Here to say hello!

Hello All!

I'm new to this board - I've been hanging out over at Ulcerative Colitis for a few years now, but following hospitalisation in March of this year (and history of a fistula which I had surgery on, as well as an MRI showing an internal one in December 2015), I was told at my appointment yesterday they are happier with a diagnosis of Crohns'.. So, 13 years after my first symptoms, and 2.5 years after being diagnosed with UC, here I am!

I'm currently on infliximab (just had my third loading dose two weeks ago), and am due to start methotrexate on Monday - Imuran caused a really awful reaction from my liver, so I can't take that sadly. I'm also taking 4g/day Olsalazine. I'm veggie and (mostly!) dairy free - I still indulge every now and then in 'real' cheese and chocolate!

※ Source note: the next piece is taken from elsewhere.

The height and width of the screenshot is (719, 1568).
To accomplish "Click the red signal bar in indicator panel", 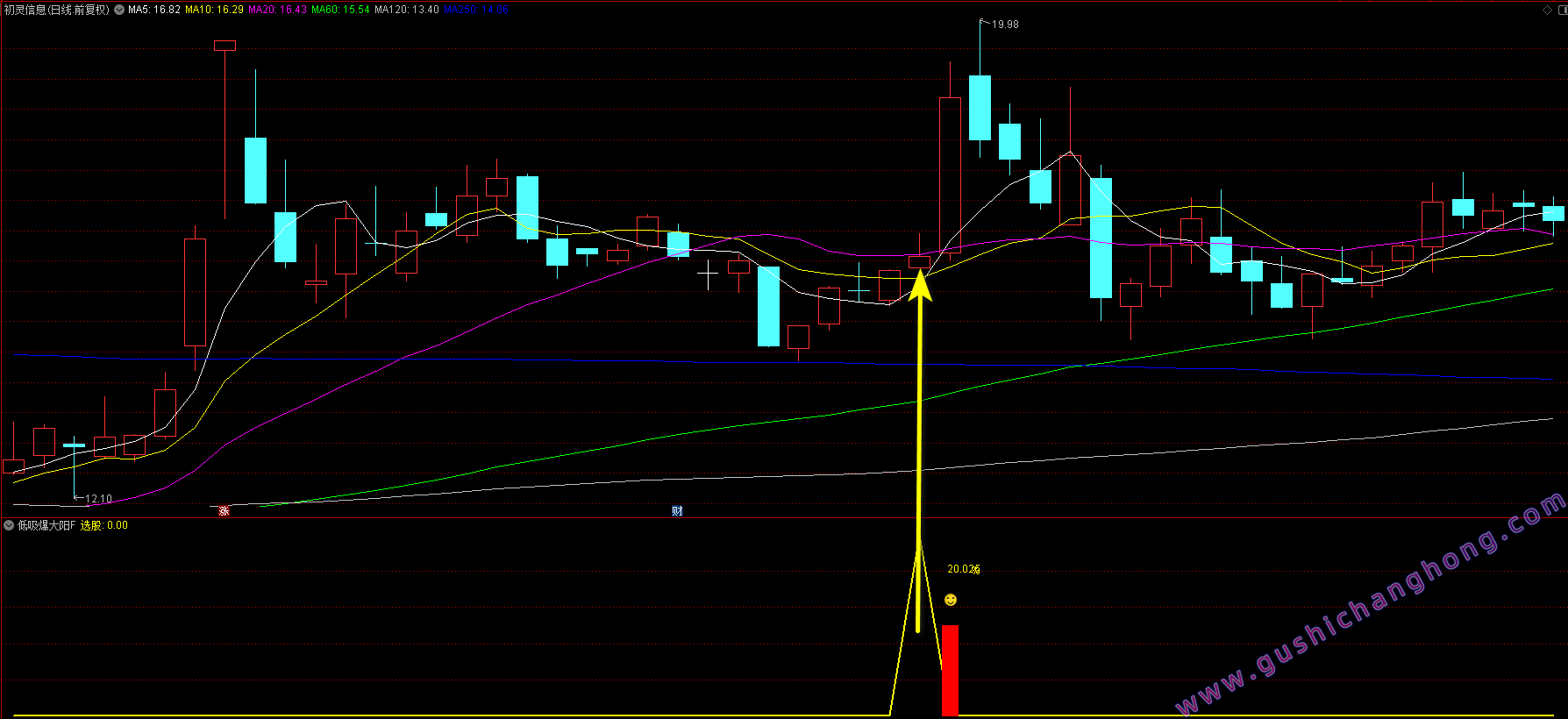I will (x=950, y=670).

It's nice to virtually meet you all!

-Aimee

Hi.

I've seen you about on the UC board. Yeah, a fistula will usually create suspicion for Crohn's disease. I'm not that clued up on fistulas, but I think the internal one makes it even more likely that it's Crohn's.

Good luck with the infliximab and methotrexate - hope they work.

Hi Aimz,

Welcome to HW. Hoping the Remicade works well for you. Remicade has a proven track record with healing fistulas.

You've come to a great place for support and resource.